6. sewage zero-discharge and resource recovering system as described in claim 1 based on the driving of steam power plant's waste heat, feature exist In the steam turbine power generation and waste heat recycling plate (A4) steam turbine (43) steam extraction outlet in addition to feed-water heater group The high temperature side of the hot-water heater (46) of the air intake of part (40), the air intake of oxygen-eliminating device (41) and heating or technique heat user into Mouthful be connected outer, also communicated with the import of the waste heat heat source (J1) of waste heat crystallizing evaporator (8), or with crystal salt purification device again (9) import of waste heat heat source (J1) communicates, or the import with the waste heat heat source (J1) of mother liquor desiccation residual evaporator (13) It communicates, the condensation of the condensation water inlet of oxygen-eliminating device (41) in addition to condensation water out, hot-water heater (46) with condenser (42) The outlet of water return water (J2) communicate it is outer, also and from waste heat crystallizing evaporator (8) or crystal salt purification device (9), mother liquor again The outlet of the coagulation hydroenergy backwater (J2) of desiccation residual evaporator (13) communicates, also with removing in waste-heat recoverer component (10+11) The outlet for being heated water outlet (M2) of oxygen device and process water heater heated by waste heat (11) communicates, oxygen-eliminating device and process water heater heated by waste heat (11) the import being heated into water (M1) is communicated with the condensation water out of condenser (42).

7. sewage zero-discharge and resource recovering system as described in claim 1 based on the driving of steam power plant's waste heat, feature exist In the waste-heat recoverer component (10+11) include heat supply network return water heater heated by waste heat (10), heat supply network return water heater heated by waste heat (10) import of heat supply network return water water inlet water (M3) is communicated with the water pipe that comes of the low-temperature return water (Rh) of hot-water heater (46), heat The outlet of water (M4) and the low-temperature return water of hot-water heater (46) are gone in the heat supply network return water water inlet of net return water heater heated by waste heat (10) (Rh) import communicates, the high temperature side-entrance of heat supply network return water heater heated by waste heat (10) and the sewage two of waste heat crystallizing evaporator (8) The outlet of secondary steam (L) is connected, and the high temperature side second of heat supply network return water heater heated by waste heat (10) drains outlet and the oxygen-eliminating device of (D2) And after the outlet of the draining of high temperature side first (D1) of process water heater heated by waste heat (11) is connected, with demineralized water reverse osmosis membrane (23) The import of regeneration raw water (D) communicates.

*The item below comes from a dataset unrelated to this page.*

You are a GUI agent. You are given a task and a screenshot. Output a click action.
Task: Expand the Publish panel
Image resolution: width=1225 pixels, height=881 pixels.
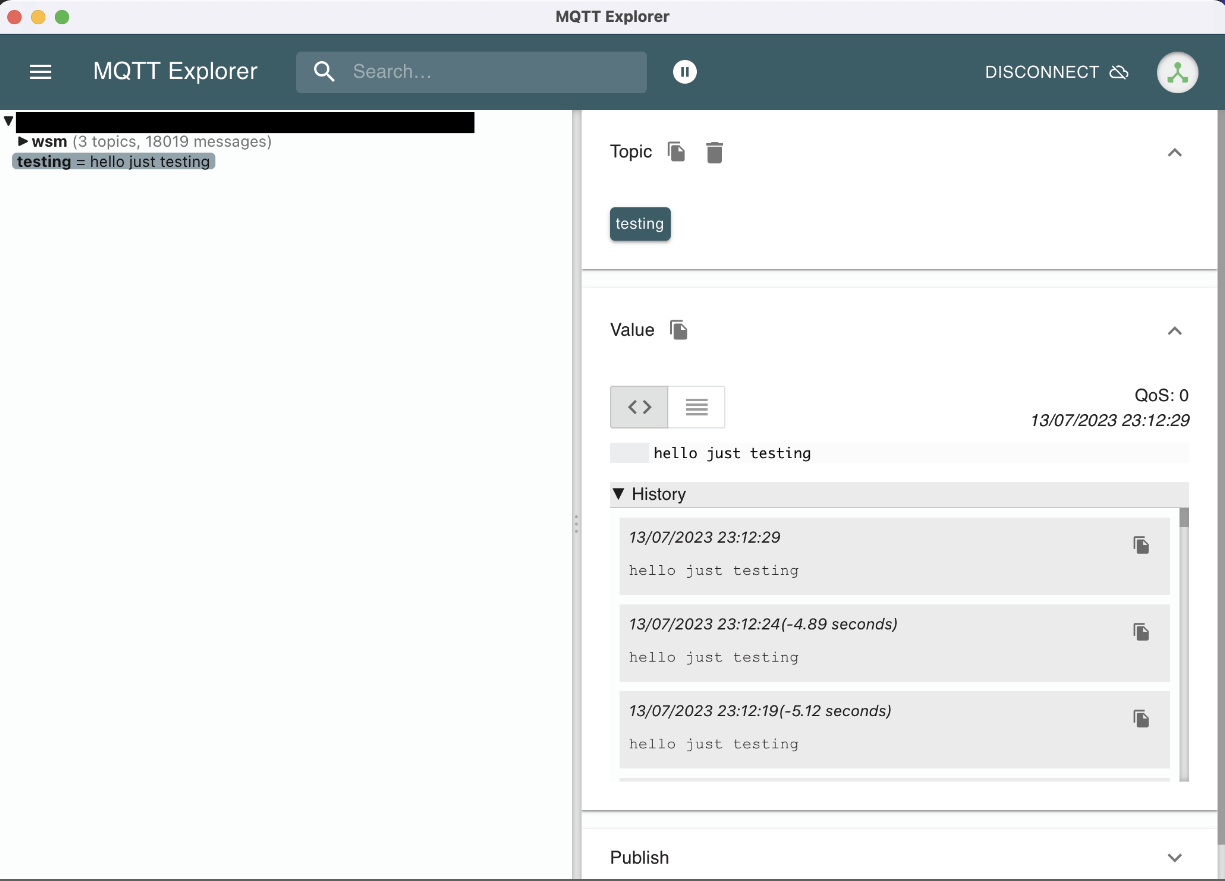(x=1175, y=858)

8. sewage zero-discharge and resource recovering system as described in claim 1 based on the driving of steam power plant's waste heat, feature exist In the more medium filter (1) of the thermal method waste water control and recycling plate (A1) be additionally provided with external concentrated water (Pw) into Mouthful, it is communicated with the inlet pipeline of the low concentration sewage source in the public wastewater influent except steam power plant, thermal method sewage is controlled The mixed water pretreatment pond (4) of reason and recycling plate (A1) is additionally provided with the import of external highly concentrated raw water (Gw), with steam power plant Except public wastewater influent in the inlet pipeline of higher concentration sewage source communicate, thermal method waste water control and recycling plate (A1) purification device (9) is additionally provided with the charging of the public external primary industry salt (Kw) except steam power plant to crystal salt again Mouthful.